[[ Supplied records, beginning ]]
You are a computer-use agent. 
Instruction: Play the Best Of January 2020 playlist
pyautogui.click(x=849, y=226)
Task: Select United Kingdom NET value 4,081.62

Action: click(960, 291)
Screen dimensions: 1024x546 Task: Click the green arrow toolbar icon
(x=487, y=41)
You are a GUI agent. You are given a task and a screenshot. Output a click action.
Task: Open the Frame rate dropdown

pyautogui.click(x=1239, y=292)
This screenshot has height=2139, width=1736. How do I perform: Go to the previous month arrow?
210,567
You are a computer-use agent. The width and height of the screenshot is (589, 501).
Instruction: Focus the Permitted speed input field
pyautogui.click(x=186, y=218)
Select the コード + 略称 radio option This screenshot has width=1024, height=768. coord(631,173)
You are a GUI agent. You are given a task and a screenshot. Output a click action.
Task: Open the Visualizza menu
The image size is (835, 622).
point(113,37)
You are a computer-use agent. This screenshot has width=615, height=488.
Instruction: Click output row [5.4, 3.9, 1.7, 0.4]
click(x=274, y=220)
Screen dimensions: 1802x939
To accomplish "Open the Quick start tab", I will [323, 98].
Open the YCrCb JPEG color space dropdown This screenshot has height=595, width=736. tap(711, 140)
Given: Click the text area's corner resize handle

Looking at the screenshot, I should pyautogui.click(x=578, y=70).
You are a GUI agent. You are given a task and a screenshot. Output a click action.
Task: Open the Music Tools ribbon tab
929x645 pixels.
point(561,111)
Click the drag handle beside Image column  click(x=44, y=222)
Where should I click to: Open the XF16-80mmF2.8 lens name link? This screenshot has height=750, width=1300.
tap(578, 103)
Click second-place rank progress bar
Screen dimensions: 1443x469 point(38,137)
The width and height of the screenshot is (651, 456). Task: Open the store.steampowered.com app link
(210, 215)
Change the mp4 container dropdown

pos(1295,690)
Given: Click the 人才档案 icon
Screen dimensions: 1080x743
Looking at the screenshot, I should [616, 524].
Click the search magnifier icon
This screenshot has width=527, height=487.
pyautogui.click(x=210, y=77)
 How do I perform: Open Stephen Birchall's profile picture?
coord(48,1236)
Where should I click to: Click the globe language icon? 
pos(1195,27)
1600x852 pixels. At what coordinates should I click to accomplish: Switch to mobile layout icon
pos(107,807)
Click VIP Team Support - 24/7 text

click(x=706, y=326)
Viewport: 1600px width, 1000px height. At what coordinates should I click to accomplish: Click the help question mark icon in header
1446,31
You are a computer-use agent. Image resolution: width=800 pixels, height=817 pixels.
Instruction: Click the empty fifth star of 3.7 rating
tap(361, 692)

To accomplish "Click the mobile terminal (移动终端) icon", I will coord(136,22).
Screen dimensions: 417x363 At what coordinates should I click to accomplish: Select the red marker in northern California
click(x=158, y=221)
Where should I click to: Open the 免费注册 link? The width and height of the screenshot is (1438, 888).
[[ Supplied records, end ]]
# Exercise directions
Above are the records; copy each line from them that includes the string "agent".

# Answer to this task
You are a computer-use agent. 
You are a GUI agent. You are given a task and a screenshot. Output a click action.
You are a computer-use agent. The width and height of the screenshot is (589, 501).
You are a GUI agent. You are given a task and a screenshot. Output a click action.
You are a computer-use agent. This screenshot has width=615, height=488.
You are a GUI agent. You are given a task and a screenshot. Output a click action.
You are a computer-use agent. Image resolution: width=800 pixels, height=817 pixels.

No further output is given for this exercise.